Even though I realized that food was no longer something I wanted to restrict, I was still trying to fill the void with exercising it all off. I was ‘sadly militant’ about the calories going in and out of my body. I looked healthy, but inside I was still struggling, still fighting, still broken.
And last year, after almost 6 or 7 years, God gave me a hard turn-around. Like the loving Heavenly Father that He is, He wasn’t going to put me down a path, without picking me up and setting me in the right direction, convicting me of my idols, and showing me that He was and is truly the answer to my emptiness.
Then I could truly smile. Then I could miss a workout and not go to bed in a cold sweat thinking about the calories I could have burned.
This is my smile with my beautiful sister after playing for hours in the snow. I now love just moving for the sake of moving. And I have come to enjoy, again, the days of being a couch potato, laying around for hours reading books and eating popcorn.
This led me to ask myself this big question.
What was coming first in my life?
For me at that time it was my body and my food. All I could think about was what I was going to make for my next meal or do for my next workout. All I could mull over was the calories in vs. calories out in my body. My identity was determined, in my mind, not by being a child of Christ, but by the number on the scale.
Have I completely put this all behind me?
I would be lying to say, “No.”
Eating issues and body idolatry don’t give up easily. They hang on for dear life. It took forever for me to even conscience eating a piece of cookie dough without tallying it into the calorie intake for the day. It took forever for me to be okay with missing a workout, and I still struggle with letting go of my workouts in favor of something more important such as spending more time in the Word, my spiritual food, spending more time with my family, and reaching out to others.
I stand in the mirror and say, “I’m fat,” and then my heart instantly drops with the conviction that when I constantly belittle and criticize the body and the body shape that God has given me, I am not struggling with self-esteem but God-esteem.
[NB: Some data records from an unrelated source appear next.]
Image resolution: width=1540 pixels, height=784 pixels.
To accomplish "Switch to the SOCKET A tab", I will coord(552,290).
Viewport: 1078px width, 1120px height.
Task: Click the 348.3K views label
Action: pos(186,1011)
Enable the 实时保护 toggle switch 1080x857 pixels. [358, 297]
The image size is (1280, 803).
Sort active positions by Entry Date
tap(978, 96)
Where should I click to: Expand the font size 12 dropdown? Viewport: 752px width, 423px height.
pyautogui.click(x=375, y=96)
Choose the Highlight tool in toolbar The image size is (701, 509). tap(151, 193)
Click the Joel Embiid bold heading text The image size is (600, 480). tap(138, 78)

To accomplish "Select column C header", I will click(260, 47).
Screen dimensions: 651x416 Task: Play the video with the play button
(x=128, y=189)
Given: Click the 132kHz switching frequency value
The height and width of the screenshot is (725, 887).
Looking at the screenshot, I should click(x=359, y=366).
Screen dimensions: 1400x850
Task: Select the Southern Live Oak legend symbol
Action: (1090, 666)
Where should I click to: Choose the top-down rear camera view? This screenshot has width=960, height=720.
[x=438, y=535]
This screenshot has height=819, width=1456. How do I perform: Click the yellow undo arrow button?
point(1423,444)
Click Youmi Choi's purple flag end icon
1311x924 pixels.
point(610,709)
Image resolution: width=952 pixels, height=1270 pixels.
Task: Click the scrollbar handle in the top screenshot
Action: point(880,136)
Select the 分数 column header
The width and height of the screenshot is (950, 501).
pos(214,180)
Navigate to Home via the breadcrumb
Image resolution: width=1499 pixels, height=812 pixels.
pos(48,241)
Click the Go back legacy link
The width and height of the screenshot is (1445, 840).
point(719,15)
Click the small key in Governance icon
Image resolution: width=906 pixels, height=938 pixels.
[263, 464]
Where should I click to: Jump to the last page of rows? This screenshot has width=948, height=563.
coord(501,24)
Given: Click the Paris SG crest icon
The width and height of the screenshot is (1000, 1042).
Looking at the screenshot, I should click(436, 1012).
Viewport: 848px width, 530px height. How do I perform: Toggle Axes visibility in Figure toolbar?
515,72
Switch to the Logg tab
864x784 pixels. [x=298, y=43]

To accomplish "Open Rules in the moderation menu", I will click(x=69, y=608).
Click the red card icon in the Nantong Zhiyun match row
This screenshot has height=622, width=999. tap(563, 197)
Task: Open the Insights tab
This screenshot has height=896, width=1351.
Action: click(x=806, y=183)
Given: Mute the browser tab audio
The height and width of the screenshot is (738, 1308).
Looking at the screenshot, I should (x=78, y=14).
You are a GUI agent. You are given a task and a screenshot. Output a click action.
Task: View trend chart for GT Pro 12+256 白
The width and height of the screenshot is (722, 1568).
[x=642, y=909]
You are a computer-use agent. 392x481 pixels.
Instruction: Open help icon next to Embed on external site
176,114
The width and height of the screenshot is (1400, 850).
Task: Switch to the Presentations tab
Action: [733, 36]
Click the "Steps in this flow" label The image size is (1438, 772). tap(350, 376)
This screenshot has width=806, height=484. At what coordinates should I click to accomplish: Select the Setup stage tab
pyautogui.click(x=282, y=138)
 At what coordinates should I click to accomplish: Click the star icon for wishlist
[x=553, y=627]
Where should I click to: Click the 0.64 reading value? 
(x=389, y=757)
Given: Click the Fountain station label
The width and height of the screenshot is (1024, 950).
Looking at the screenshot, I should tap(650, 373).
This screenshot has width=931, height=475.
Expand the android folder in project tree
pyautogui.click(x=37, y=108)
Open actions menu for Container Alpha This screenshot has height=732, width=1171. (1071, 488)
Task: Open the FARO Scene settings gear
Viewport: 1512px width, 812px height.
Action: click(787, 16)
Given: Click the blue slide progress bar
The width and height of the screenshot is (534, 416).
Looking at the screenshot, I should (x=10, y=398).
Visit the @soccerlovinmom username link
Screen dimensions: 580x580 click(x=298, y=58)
I didn’t need help thinking of myself more. I needed to reminded to think of Jesus. I found my worth in Him, my healing, my joy in His fullness. This verse especially speaks right to the very heart of what I learned along the way.
Psalm 96:4-9 says, “For great is the LORD and greatly to be praised; He is to be feared above all gods. For all the gods of the peoples are idols, But the LORD made the heavens. Splendor and majesty are before Him, Strength and beauty are in His sanctuary.”
Jesus is filling me day by day. The beauty of His grace, His salvation, and His love have purged my idols of body and food. In Him, I have found there is true beauty.
I want this blog to be the chronicle of me continuing to walk this journey in glory to my Father, Creator, and Friend, of sharing my struggles and victories, of resting in God’s love, and of glorying in His amazing gifts like:
And I could go forever, so I will stop there, and you can think of some of the things you’re grateful for! 🙂
The sun will shine again. Even when you are in dark despair, look to the Son of God who saves you from your brokenness. He was broken for us, so we might see the light of His glorious face!